The last few decades show that, no matter the president, wages have gone down while hours have gone up. Law enforcement and surveillance technologies have expanded in reach as welfare systems have shrunk. These trends will require prefigurative organizing, vision, and strategy if they’re to change. Despite the Republican-dominated Senate and Supreme Court that will seek to dismantle reproductive health care, affordable housing, and many more of the changes we all need to survive sustainably on the planet, abolitionists will work to completely defund police budgets; stop jail expansion; build non-coercive care systems; empower and uplift the leadership of incarcerated and institutionalized people; render gang policing databases and surveillance technologies obsolete; break down family regulation and juvenile injustice systems; bolster mutual aid networks; and much, much more.
Prison-industrial complex abolitionists, practitioners, and teachers recognize that this is a system built by slave owners and settlers. This is why they seek to transform the system in the long-term, using elections as one tool among many. The centuries-long movement against police (and white supremacist vigilantes), violence, and mass criminalization set aflame by recent popular movements for defunding the police, and supporting land back, universal health care, and more, has been the terrain on which major electoral reforms have been able to pass. These popular movements, built by Black and queer abolitionists, inspire and mobilize people toward the things that will materially improve their lives, such as affordable and free housing, living wages, and safety without policing.

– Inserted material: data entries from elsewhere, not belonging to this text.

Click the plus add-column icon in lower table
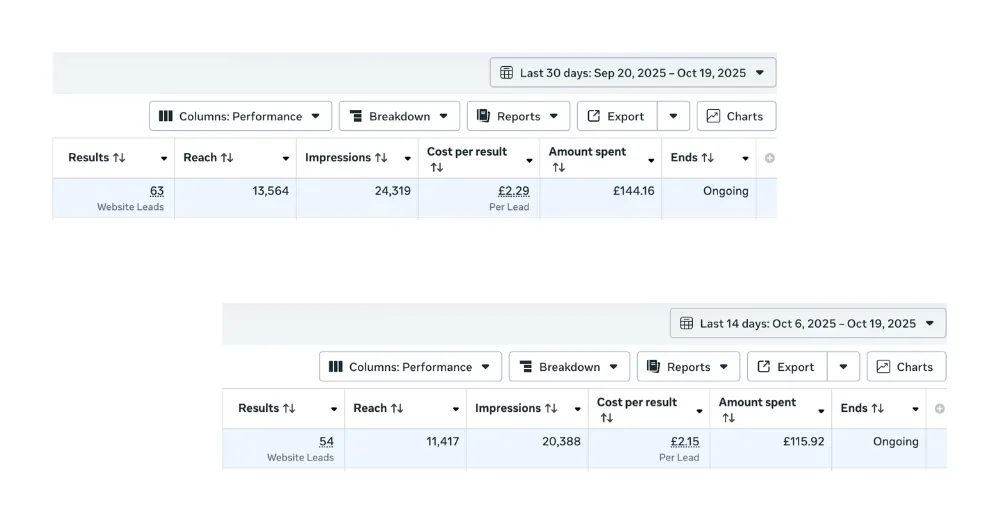1000x523 pixels. coord(939,408)
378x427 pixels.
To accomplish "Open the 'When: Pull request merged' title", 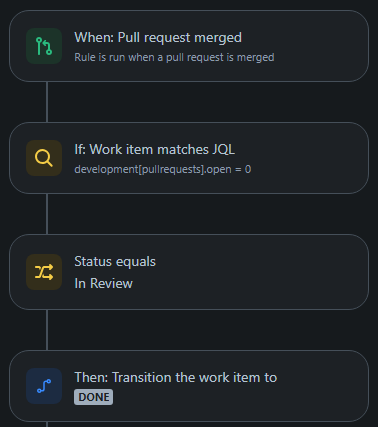I will (158, 37).
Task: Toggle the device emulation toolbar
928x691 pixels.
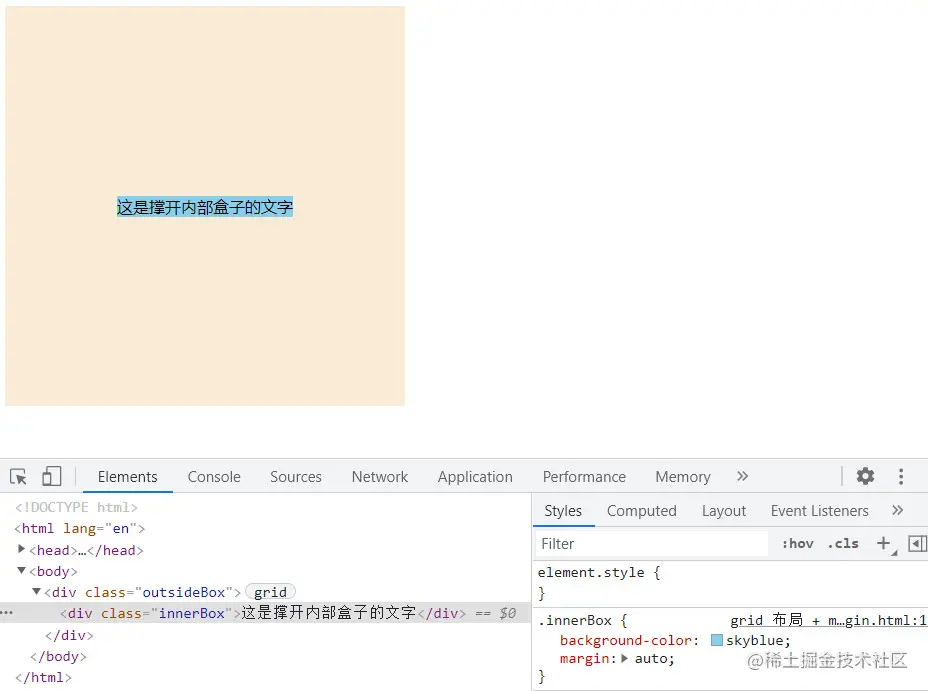Action: [53, 476]
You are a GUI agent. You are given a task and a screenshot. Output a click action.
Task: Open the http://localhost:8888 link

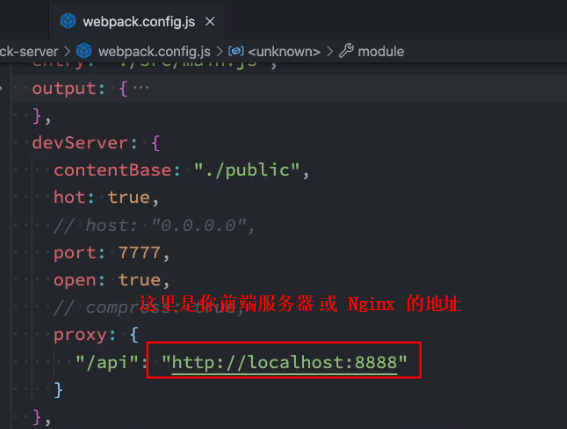click(x=284, y=362)
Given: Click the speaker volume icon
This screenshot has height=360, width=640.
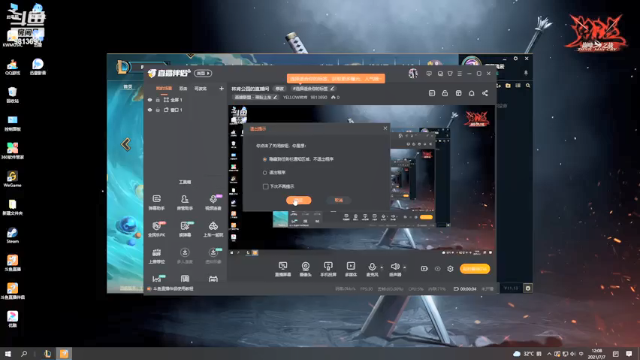Looking at the screenshot, I should tap(395, 269).

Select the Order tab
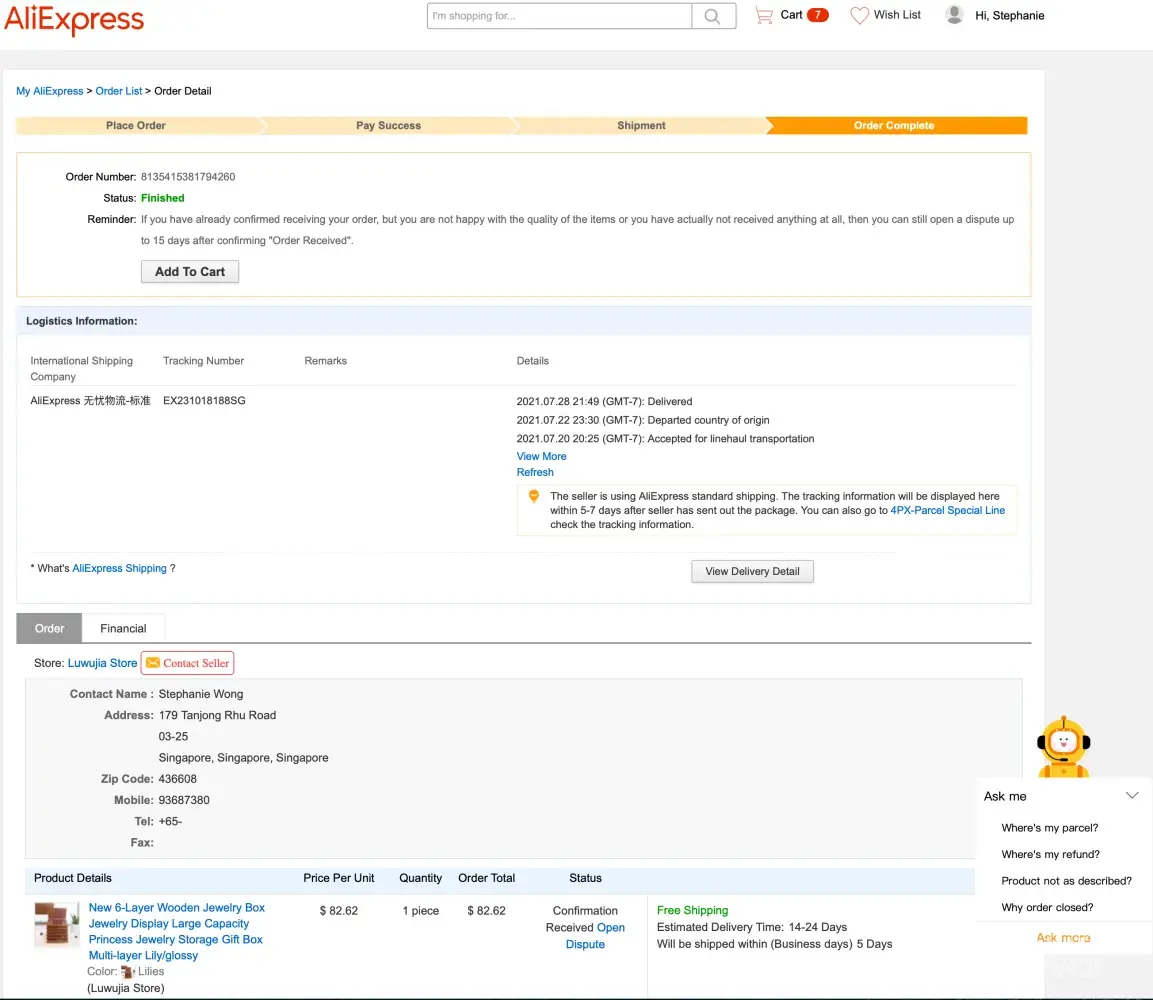(49, 628)
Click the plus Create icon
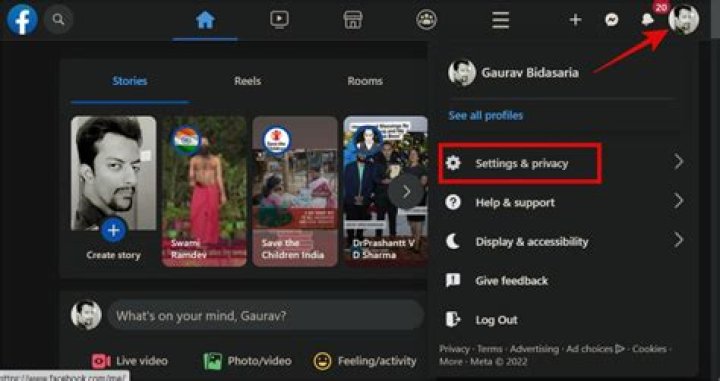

We must not let our imaginations, or our organizing, be constrained by the limitations of the ballot box. Although Americans voted against President Donald Trump this time, Trumpism will live on. For the vote to matter and effect lasting change against fascism, mass movements must take on carceral systems, which form one of the enduring institutional strongholds of an undemocratic government. For abolitionists, the next four years—and the decades after—will be about bringing more people into the groundwork of shaping and building the local, regional, and national power we want for a world without police, prosecution, punishment, and prisons.